Problem to work on: Every line of the material that holds "item" should be counted; give the number and nothing more.

::::::

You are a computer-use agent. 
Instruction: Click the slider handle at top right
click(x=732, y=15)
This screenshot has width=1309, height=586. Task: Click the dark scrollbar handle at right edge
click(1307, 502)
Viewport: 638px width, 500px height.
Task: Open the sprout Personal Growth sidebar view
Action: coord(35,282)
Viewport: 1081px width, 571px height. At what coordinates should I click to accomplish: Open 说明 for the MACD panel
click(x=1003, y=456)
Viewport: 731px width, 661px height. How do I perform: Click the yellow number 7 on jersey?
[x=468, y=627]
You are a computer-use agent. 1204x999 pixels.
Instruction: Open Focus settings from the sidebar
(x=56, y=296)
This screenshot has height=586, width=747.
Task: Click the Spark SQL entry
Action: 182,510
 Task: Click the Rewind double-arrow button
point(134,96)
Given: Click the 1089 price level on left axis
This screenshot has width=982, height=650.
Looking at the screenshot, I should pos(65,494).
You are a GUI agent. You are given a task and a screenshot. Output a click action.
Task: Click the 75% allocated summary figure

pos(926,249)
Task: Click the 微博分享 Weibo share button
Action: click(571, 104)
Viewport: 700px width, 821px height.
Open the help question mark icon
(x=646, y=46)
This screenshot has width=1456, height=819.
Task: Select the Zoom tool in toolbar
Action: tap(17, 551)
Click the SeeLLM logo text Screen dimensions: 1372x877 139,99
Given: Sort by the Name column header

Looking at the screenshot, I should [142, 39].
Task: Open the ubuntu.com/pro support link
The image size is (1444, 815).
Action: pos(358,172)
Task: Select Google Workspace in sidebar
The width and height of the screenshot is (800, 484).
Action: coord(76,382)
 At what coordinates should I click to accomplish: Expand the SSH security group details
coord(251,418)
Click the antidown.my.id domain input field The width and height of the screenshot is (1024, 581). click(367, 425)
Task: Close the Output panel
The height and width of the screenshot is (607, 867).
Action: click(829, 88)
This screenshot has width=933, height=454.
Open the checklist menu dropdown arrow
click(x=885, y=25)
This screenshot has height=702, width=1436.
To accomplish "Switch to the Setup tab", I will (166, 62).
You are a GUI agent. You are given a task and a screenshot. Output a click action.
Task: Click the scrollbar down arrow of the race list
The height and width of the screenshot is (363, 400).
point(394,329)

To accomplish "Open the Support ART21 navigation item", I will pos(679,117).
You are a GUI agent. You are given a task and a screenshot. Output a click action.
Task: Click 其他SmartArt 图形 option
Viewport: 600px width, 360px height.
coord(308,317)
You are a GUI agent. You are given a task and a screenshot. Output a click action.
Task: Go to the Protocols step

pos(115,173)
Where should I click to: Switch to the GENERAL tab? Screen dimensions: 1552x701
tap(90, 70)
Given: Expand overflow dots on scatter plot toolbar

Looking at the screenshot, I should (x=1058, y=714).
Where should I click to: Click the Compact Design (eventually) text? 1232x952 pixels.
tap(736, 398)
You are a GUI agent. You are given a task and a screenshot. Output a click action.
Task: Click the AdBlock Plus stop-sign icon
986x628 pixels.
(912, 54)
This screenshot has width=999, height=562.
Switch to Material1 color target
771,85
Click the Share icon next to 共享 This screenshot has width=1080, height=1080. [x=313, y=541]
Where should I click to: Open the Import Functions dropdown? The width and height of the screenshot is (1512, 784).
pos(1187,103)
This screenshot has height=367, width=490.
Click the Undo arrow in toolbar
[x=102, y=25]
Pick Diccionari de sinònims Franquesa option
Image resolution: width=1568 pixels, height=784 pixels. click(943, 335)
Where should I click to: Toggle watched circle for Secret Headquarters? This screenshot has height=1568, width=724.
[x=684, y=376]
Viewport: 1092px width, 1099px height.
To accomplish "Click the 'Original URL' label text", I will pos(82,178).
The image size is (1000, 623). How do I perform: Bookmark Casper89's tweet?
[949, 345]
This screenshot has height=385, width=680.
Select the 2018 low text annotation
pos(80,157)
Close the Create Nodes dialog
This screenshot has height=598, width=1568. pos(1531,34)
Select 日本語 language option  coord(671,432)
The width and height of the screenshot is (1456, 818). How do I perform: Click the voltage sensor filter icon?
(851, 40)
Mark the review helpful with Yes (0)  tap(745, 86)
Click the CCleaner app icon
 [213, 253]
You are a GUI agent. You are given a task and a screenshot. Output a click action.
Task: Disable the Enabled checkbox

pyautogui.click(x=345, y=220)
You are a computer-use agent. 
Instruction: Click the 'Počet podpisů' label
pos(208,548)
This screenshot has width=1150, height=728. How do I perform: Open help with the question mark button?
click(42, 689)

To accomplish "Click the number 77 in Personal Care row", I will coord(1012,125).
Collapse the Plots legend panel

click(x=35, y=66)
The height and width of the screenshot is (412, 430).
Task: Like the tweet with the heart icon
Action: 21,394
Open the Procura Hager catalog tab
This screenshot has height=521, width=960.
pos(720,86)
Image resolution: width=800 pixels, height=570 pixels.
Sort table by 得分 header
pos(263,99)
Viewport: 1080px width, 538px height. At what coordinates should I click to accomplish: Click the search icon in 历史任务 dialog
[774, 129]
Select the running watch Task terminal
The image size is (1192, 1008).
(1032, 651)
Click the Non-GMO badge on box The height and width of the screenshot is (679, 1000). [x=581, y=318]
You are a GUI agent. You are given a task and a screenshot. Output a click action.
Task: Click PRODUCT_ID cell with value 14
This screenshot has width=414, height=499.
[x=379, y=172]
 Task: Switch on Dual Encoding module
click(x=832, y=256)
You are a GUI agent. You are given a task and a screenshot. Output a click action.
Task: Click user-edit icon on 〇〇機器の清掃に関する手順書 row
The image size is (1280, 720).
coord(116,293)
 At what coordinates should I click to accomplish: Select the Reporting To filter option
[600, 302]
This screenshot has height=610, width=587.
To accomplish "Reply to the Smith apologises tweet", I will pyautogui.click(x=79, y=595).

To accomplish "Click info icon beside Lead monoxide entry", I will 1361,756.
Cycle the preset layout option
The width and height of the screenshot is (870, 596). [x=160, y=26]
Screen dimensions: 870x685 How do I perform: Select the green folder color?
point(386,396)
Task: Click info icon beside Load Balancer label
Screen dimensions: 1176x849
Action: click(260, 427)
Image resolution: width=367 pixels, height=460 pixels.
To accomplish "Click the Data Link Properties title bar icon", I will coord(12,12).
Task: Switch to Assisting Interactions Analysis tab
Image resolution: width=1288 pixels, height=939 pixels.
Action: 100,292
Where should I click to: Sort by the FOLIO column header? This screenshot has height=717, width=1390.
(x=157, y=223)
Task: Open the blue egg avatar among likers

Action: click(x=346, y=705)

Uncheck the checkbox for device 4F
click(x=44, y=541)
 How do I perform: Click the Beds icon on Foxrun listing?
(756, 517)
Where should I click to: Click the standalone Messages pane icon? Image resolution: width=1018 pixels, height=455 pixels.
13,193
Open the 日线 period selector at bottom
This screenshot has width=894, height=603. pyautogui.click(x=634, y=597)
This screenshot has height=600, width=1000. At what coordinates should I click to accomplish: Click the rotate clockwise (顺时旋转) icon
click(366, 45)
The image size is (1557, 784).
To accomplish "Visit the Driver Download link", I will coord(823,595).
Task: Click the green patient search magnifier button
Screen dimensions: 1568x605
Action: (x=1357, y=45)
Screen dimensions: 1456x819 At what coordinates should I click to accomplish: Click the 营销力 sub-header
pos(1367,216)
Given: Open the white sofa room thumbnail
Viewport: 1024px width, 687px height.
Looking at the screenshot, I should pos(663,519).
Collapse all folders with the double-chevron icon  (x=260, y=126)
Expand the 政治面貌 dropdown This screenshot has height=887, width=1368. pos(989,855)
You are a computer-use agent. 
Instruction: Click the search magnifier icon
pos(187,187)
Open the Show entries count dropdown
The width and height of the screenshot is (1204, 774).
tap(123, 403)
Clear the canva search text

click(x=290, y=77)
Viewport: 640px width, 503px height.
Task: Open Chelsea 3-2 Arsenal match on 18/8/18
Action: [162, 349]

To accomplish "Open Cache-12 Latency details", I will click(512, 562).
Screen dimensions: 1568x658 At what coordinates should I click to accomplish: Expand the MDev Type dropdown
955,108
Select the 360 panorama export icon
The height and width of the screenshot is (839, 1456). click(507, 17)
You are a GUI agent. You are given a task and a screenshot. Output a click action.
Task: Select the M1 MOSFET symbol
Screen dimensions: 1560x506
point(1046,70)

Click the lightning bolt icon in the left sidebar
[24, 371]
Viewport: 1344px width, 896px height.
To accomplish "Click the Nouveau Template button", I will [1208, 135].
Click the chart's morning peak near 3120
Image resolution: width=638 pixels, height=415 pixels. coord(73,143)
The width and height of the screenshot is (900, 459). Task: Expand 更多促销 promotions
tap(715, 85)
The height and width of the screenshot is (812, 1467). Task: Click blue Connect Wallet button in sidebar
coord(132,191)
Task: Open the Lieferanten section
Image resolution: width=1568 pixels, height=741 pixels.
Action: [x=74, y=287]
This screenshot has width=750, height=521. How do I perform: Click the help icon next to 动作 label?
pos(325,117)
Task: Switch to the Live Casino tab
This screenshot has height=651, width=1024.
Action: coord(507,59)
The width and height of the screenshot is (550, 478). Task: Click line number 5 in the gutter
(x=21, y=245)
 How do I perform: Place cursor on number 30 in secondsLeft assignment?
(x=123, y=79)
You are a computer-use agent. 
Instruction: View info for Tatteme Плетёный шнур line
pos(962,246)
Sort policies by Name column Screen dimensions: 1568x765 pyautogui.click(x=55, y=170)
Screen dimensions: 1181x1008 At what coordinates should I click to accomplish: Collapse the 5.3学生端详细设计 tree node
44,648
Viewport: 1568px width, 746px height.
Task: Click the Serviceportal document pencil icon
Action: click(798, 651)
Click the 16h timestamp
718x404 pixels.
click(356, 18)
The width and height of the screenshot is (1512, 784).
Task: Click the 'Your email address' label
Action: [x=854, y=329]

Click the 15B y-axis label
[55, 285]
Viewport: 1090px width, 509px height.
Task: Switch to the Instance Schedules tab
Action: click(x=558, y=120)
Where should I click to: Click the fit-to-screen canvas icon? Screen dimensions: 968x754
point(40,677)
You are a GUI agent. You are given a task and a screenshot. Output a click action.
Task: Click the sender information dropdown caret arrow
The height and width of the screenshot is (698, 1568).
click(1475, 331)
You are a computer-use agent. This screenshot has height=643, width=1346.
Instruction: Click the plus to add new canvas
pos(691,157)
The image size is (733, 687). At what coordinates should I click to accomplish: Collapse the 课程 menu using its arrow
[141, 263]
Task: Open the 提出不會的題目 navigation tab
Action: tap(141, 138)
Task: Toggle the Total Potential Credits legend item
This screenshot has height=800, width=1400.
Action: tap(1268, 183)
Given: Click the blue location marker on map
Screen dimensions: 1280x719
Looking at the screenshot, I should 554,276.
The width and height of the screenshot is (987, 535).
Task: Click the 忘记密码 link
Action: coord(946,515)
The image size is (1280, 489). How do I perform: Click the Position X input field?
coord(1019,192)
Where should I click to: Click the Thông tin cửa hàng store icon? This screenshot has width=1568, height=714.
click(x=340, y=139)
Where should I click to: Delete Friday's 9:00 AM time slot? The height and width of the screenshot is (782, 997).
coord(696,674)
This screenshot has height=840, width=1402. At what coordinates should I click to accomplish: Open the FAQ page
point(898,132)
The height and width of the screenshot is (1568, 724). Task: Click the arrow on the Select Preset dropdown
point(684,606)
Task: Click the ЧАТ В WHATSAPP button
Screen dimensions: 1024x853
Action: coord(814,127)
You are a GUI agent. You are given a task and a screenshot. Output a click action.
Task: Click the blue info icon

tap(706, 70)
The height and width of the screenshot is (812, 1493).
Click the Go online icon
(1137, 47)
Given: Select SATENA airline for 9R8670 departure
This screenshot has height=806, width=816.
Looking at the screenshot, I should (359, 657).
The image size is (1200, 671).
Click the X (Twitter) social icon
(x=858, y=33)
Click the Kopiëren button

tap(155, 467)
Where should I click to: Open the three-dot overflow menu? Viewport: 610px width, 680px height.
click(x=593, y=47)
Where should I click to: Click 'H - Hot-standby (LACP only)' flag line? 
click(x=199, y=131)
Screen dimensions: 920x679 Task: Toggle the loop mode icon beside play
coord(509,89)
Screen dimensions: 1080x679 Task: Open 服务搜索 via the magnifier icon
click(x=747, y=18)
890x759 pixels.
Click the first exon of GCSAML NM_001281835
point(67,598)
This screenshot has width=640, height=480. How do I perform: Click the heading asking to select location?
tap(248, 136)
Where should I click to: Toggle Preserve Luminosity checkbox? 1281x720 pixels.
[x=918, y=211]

::::::

Output of the exercise: 2